TASK TO COMPLETE
Please repeat the records beneath this task exactly as they appear, but skip the images.

RAW DATA
• • • •

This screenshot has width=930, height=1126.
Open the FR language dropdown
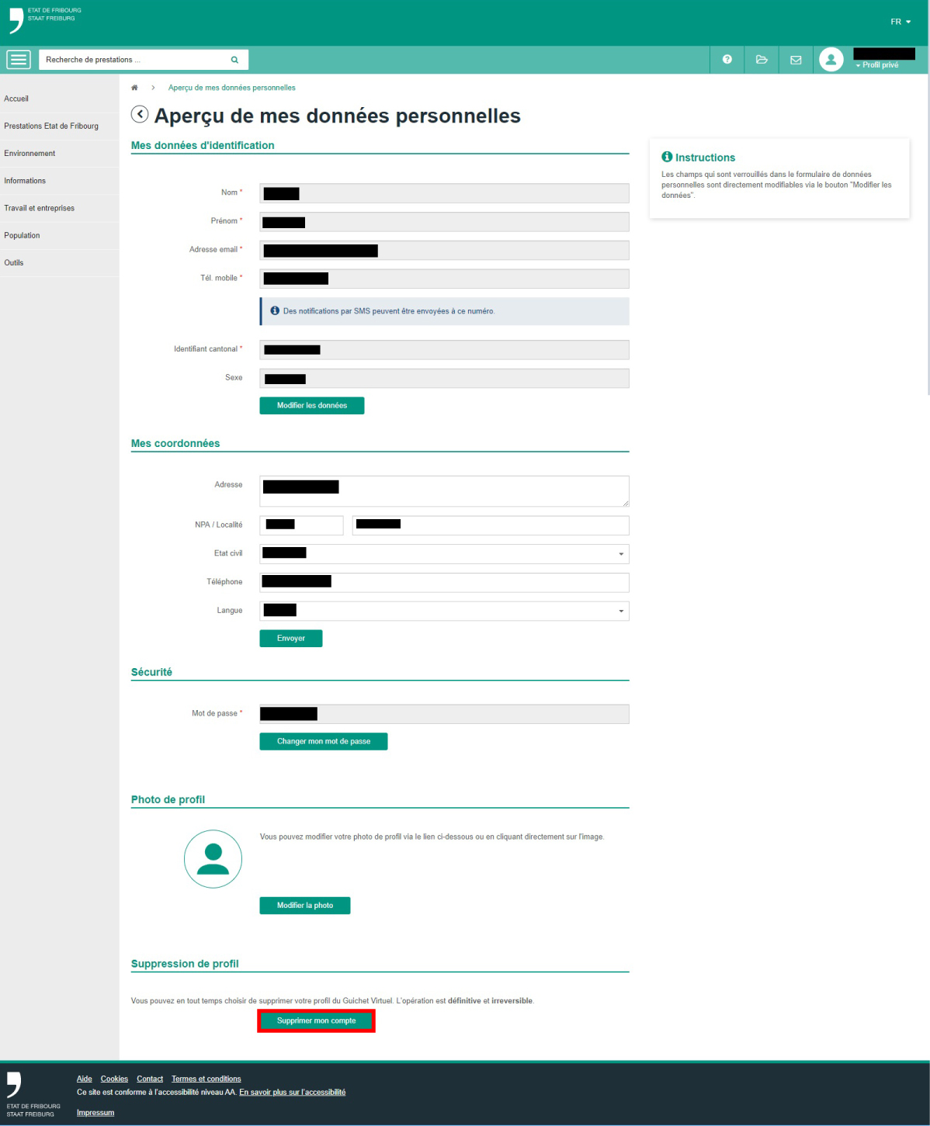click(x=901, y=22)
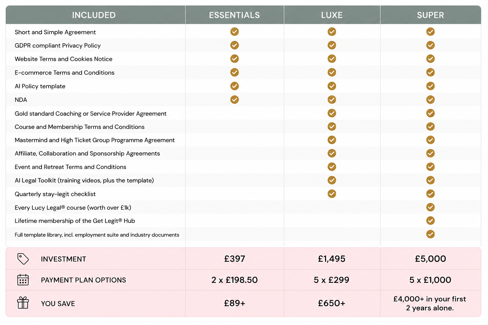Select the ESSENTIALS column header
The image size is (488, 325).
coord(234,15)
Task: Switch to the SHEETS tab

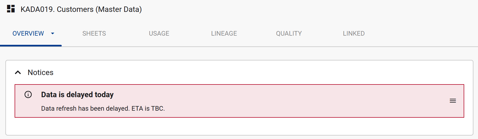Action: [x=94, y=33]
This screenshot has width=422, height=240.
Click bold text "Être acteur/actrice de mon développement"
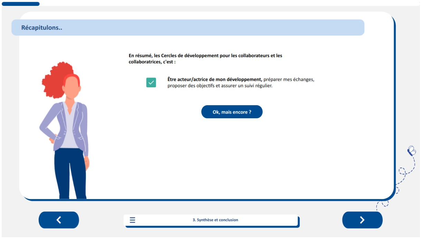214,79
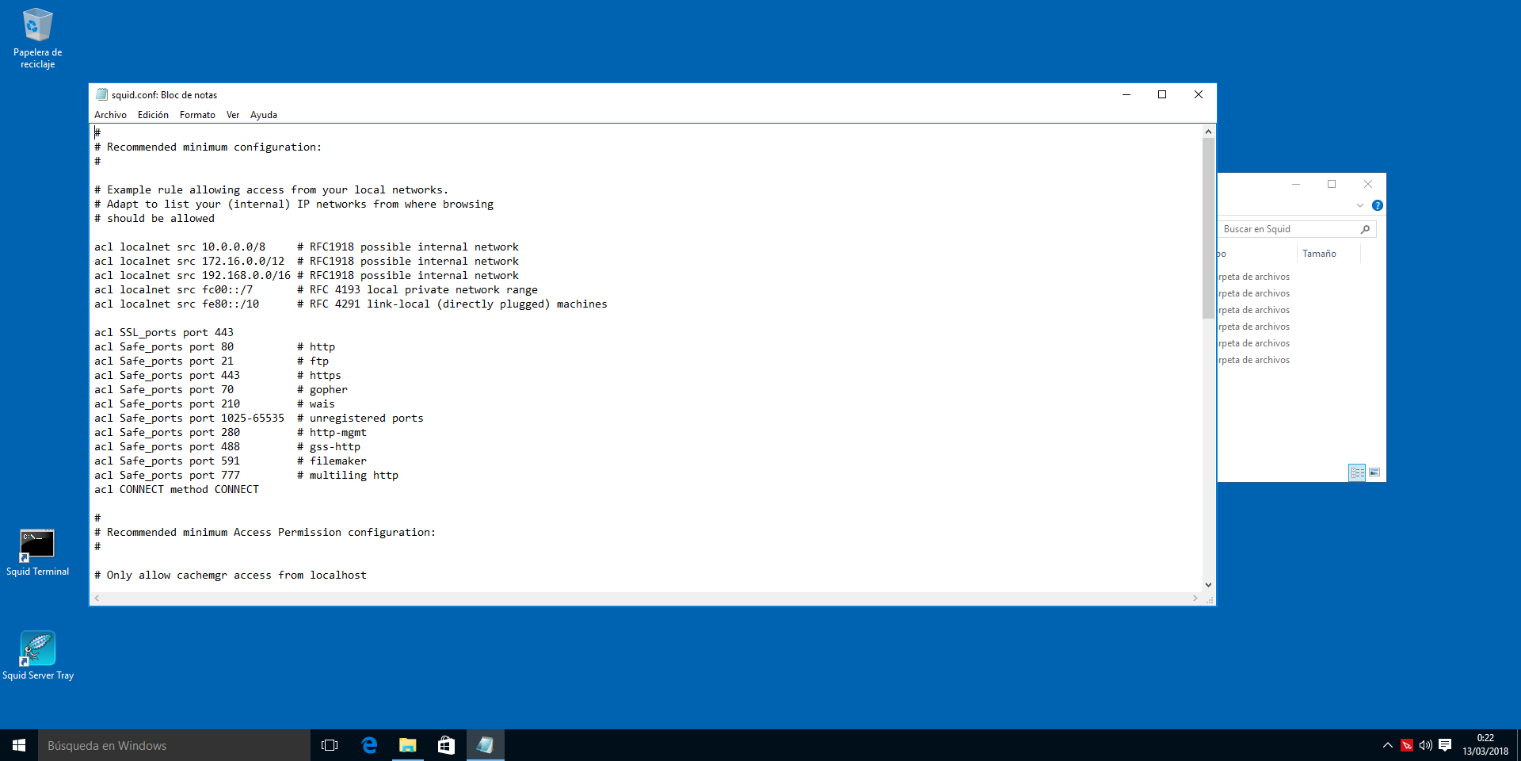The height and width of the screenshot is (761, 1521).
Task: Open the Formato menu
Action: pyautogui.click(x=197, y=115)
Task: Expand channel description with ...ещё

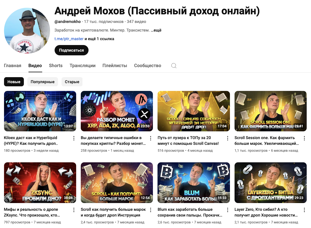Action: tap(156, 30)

• • • •

ANSWER AREA
This screenshot has width=930, height=1126.
Open the FR language dropdown
click(x=901, y=22)
Select the ESSENTIALS column header
The image size is (488, 325).
coord(234,15)
Task: Switch to the SHEETS tab

Action: [x=94, y=33]
This screenshot has width=422, height=240.
Click bold text "Être acteur/actrice de mon développement"
214,79
The height and width of the screenshot is (761, 1521).
Task: Open the Formato menu
Action: pyautogui.click(x=197, y=115)
Task: Expand channel description with ...ещё

Action: tap(156, 30)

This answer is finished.